[Exercise objective]:
Answer these questions from the text on the product designer role:
1. Which company's use of the title for its designers boosted its adoption for software designers?
2. What did companies start doing because product designers were scarce?
3. What does the text say a product designer primarily optimizes for?

[Page excerpt]:
--- Start ---

A decade ago, the ‘product designer’ title was being used to refer to designers (and still is) working on physical products. The adoption of using it for software designers got a shot in the arm when Facebook adopted it for their designers. Until then UI/UX was the term of choice for folks in the industry and used to indicate a specific job that the designer performed in the team. This was indicative of the shift from the delivery teams working with client requirements (enterprise first) to product teams (rapidly iterating consumer tech) which had to learn and uncover what was the best product they could build. Due to the scarcity of product designers in the space, companies started acquiring design agencies around the world [1].
The ‘product designer’ now had to start looking at what they are designing as a product and not be restricted by your traditional mindset of UI and UX responsibilities. This would mean that they would need to learn about business, uncover user insights, use data analytic tools, have technical understanding, etc to design their product. These aren’t skills that come naturally to designers and there-in lay the problem. Not every designer wanted to be a “product designer” but it was an aspirational job for designers given the pay packages were miles ahead of what designers were paid in other industries. More and more companies started adopting the term of ‘product designer’ to follow industry trends and attract talent.
But even then there were few orgs which took design seriously.
Even today, most orgs don’t really provide a space for designers to thrive in the product space and even today, there are probably a handful of product designers and product orgs in the world, the rest is mostly good PR.
And what are the aspects of a product designer that sets them apart from other designers?
Quality
The primary aspect the product designer optimises for is quality of delivery. Quality being subjective makes it hard for the different disciplines to align over what this means. For me, it means that the product designer needs to understand the constraints of business and development to be able to deliver the best outcome possible in the defined timeline. You may want to build that perfect animated transition, but let’s be real, that’s not really a user need most of the time. The product’s usage and success should be the thing driving you towards excelling as a designer.
Curiosity
Just like Alice, a product designer has to be inquisitive about their users and their behaviour and the systems they inhabit. The ‘product designer’ need to be comfortable looking at dashboards, analyzing events as well as drafting a research plan and talking to users. The best way to level up as a product designer is to learn from what you are building and putting out into the world. And this learning tends to compound as the years go by and helps you take decisions when faced with new design challenges.

--- End ---

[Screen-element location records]
--- Start ---

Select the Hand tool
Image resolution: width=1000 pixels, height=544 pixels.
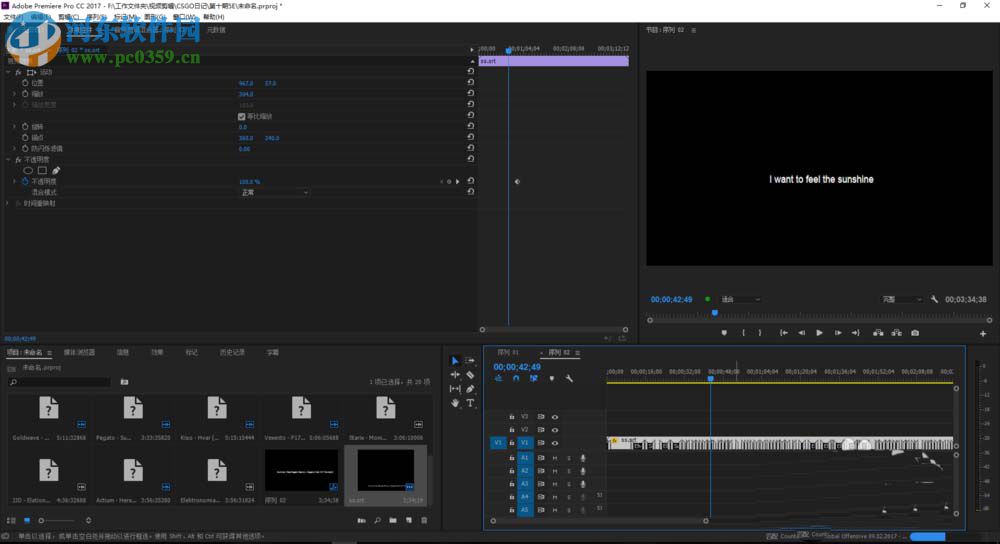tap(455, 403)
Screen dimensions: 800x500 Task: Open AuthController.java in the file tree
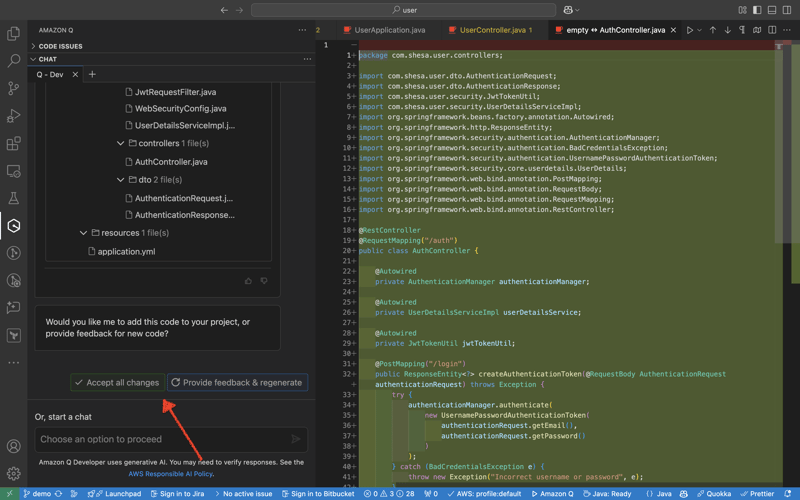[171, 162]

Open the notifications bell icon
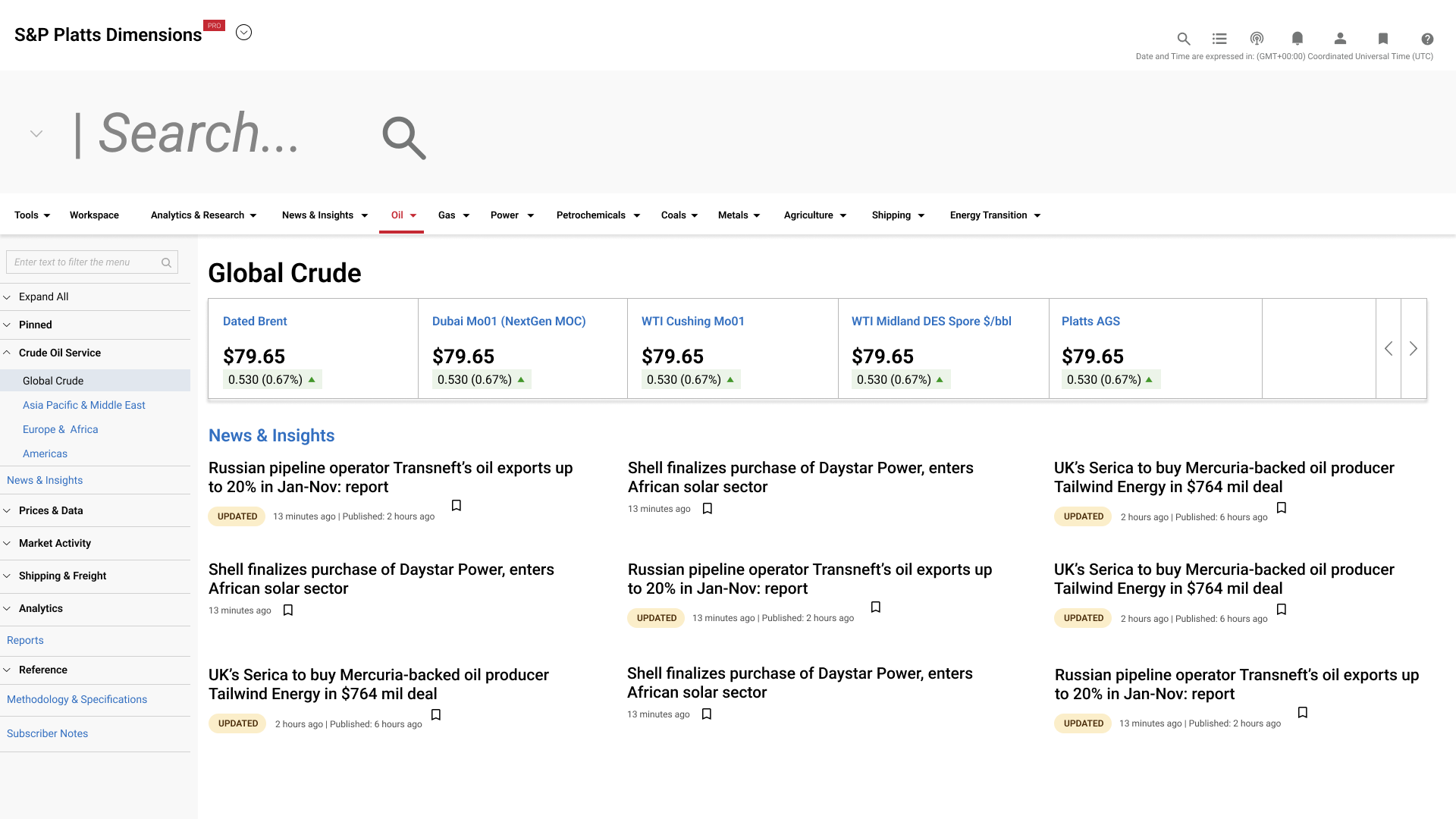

--- End ---

[In response]:
1. Facebook.
2. They started acquiring design agencies around the world.
3. Quality of delivery.